[WHAT IS REQUIRED]: Report every line below that has the string "agent" in it.

________________________________________

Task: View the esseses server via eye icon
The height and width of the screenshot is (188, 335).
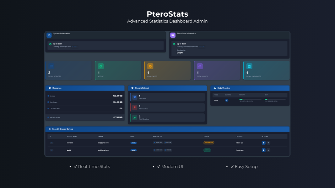Action: pyautogui.click(x=268, y=143)
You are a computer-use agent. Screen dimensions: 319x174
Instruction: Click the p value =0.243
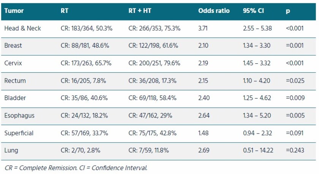295,150
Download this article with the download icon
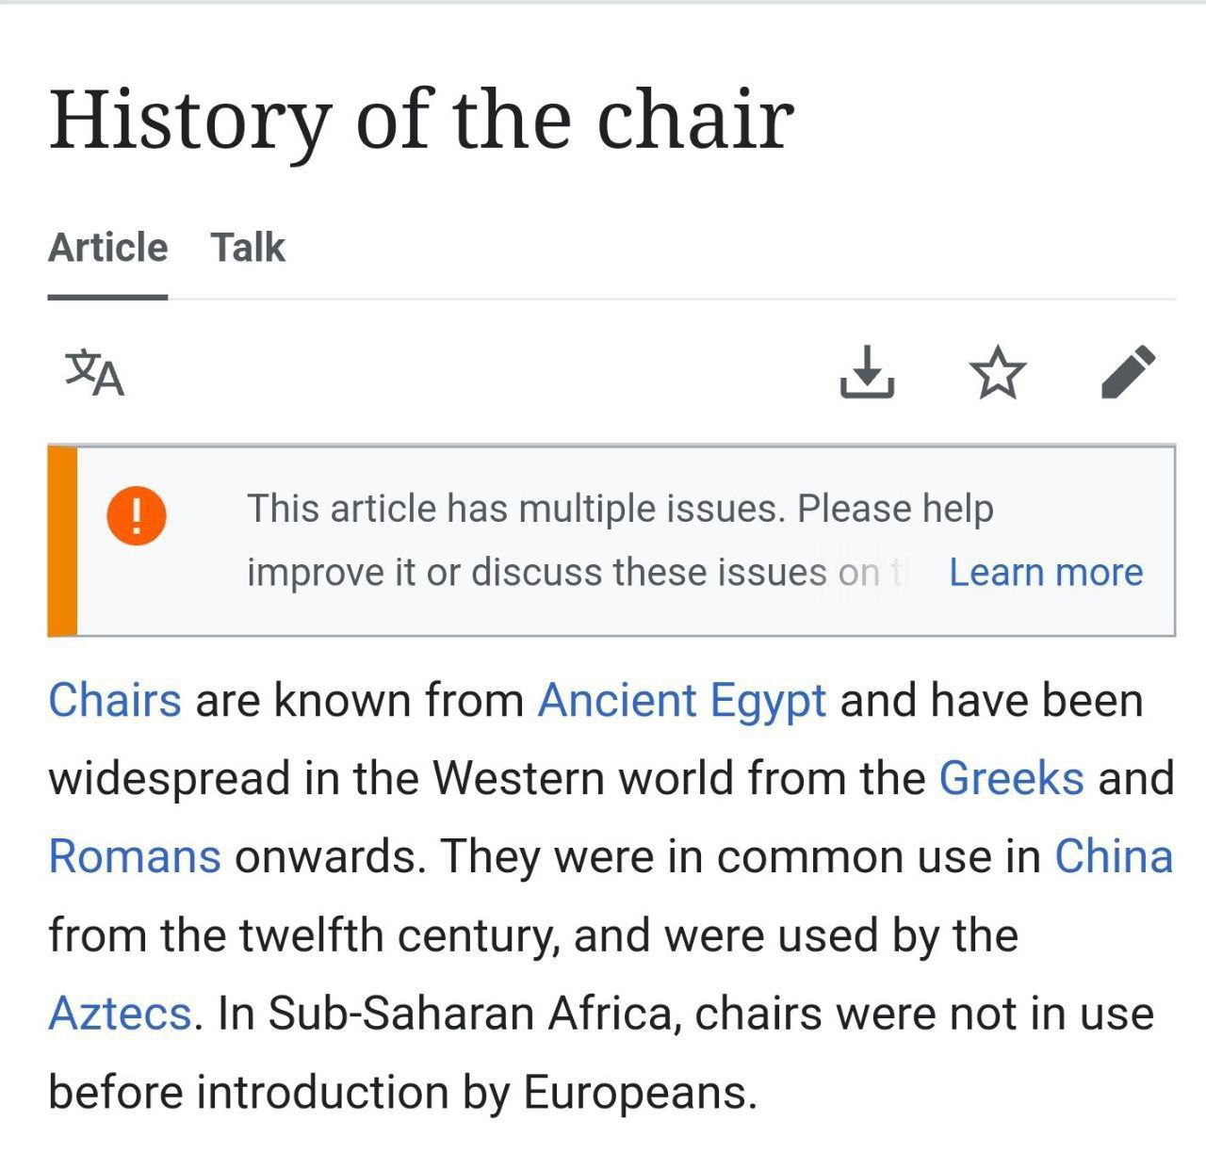This screenshot has height=1153, width=1206. point(867,372)
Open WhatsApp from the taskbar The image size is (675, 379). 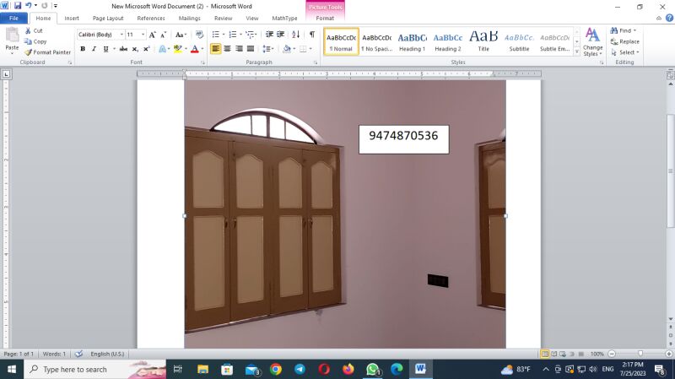[373, 370]
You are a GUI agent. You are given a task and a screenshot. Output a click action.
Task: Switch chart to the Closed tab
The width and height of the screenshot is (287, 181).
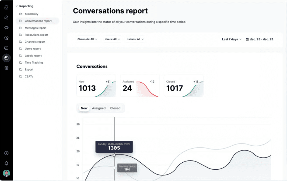(115, 108)

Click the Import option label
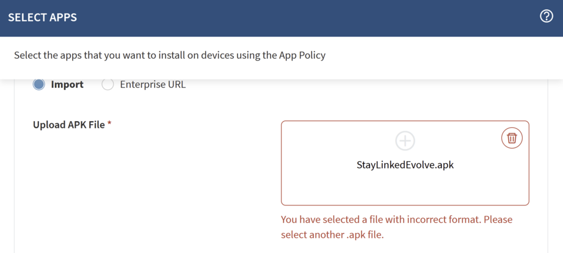point(67,84)
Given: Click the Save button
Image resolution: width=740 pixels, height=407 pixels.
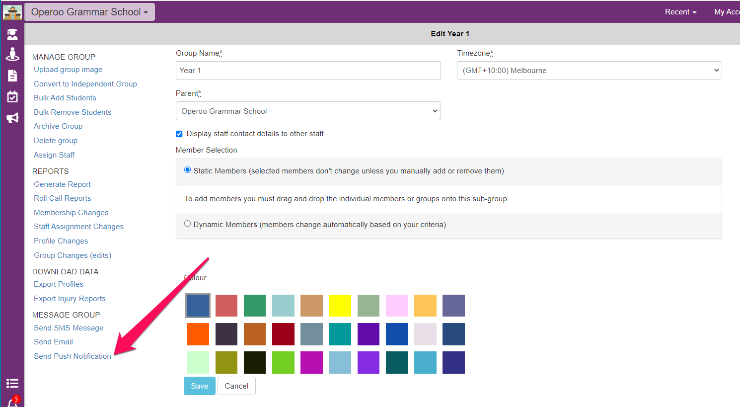Looking at the screenshot, I should (199, 386).
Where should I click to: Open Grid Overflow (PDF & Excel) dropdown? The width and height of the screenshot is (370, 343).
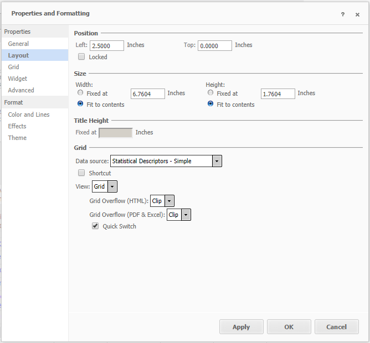pyautogui.click(x=186, y=215)
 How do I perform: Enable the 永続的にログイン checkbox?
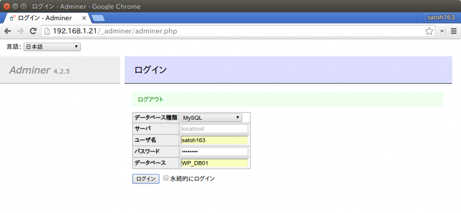[166, 178]
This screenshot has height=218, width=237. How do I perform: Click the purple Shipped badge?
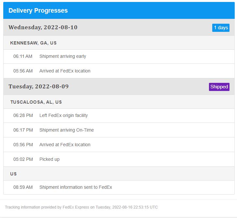point(219,87)
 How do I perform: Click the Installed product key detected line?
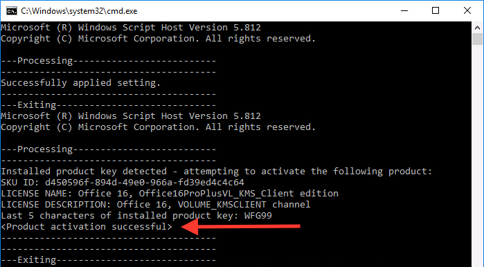coord(216,171)
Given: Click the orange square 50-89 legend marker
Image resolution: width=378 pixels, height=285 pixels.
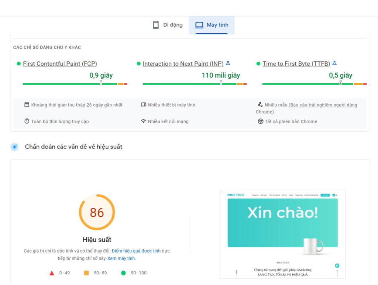Looking at the screenshot, I should [86, 273].
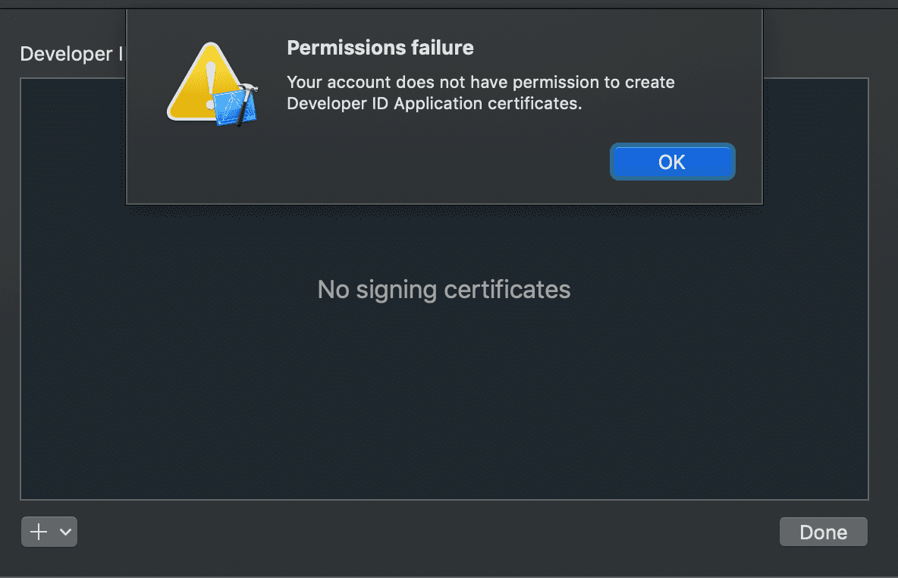Click the "Permissions failure" heading
898x578 pixels.
pos(380,48)
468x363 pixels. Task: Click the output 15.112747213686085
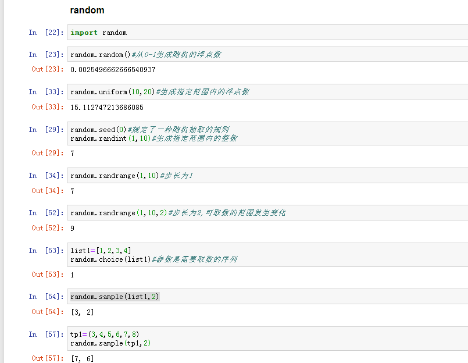click(x=106, y=108)
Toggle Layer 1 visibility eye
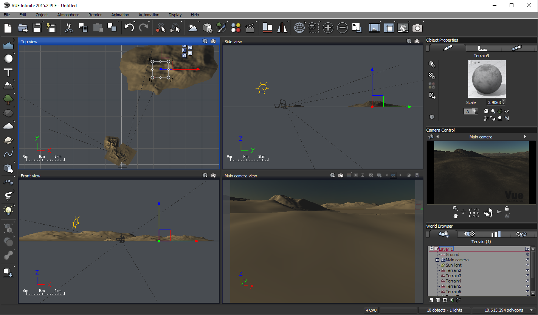The width and height of the screenshot is (538, 315). point(527,249)
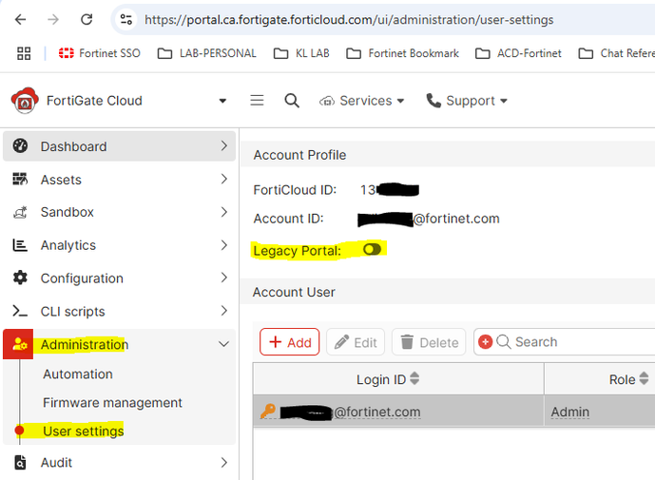Click the Dashboard gauge icon
The width and height of the screenshot is (655, 480).
[x=20, y=146]
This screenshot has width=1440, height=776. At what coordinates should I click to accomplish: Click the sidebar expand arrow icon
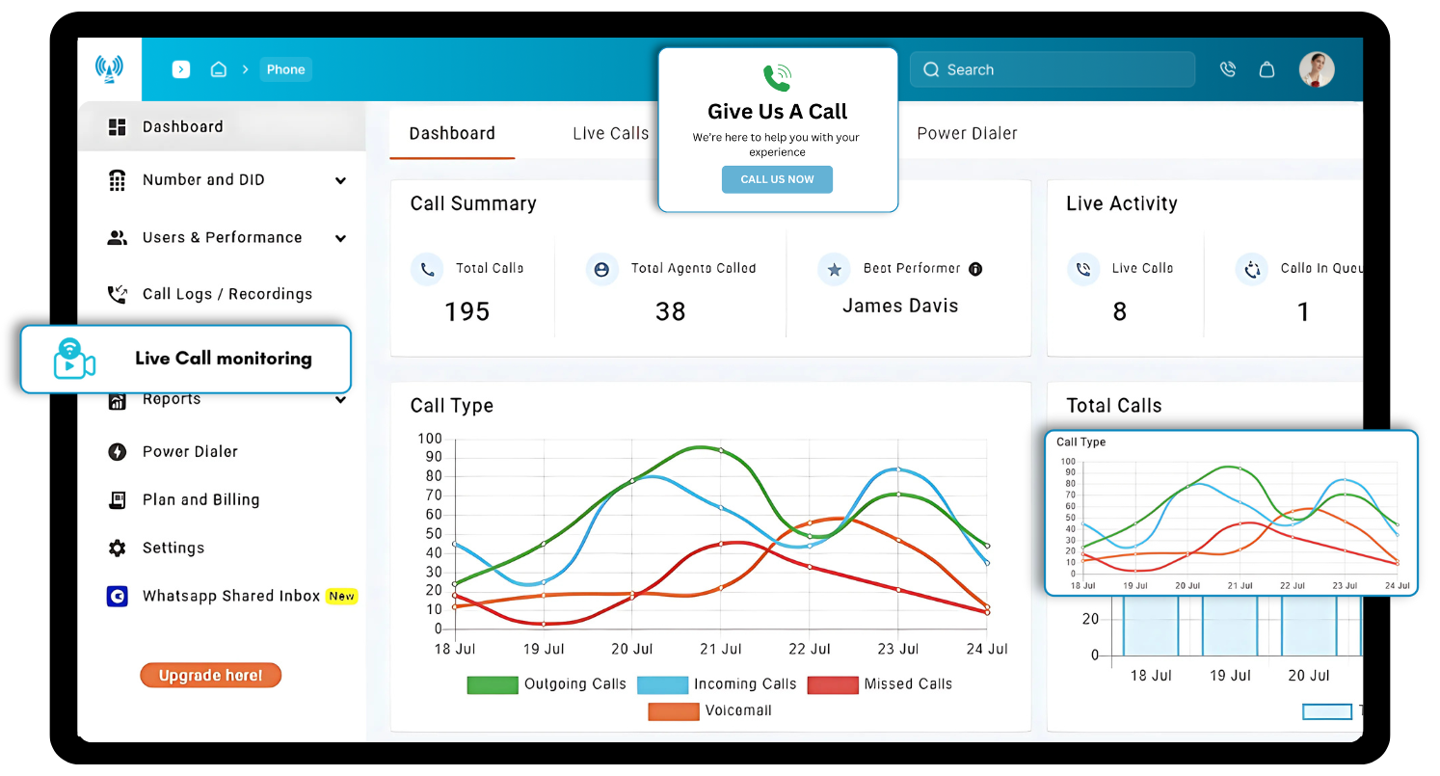tap(181, 69)
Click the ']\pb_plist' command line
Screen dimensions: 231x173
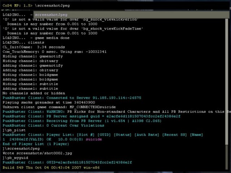(14, 130)
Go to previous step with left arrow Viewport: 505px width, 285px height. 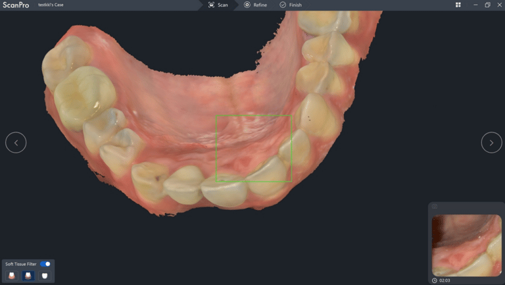coord(16,142)
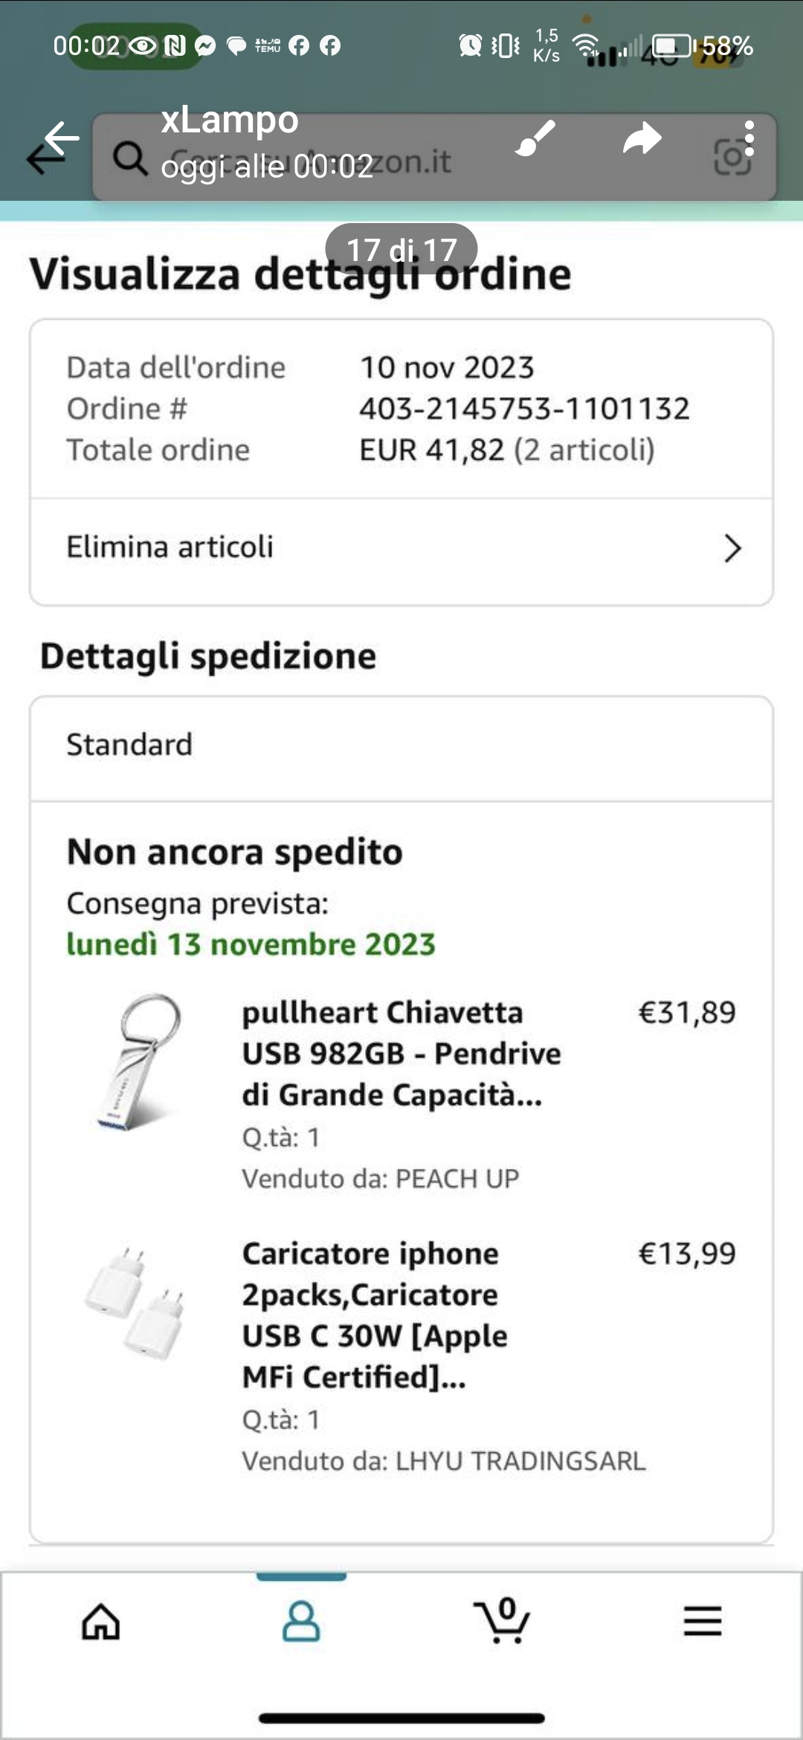Tap the search magnifier icon

point(130,158)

________________________________________

[ANSWER BOX]:
You are a computer-use agent. Screen dimensions: 319x174
You are a GUI agent. You are given a task and a screenshot. Output a click action.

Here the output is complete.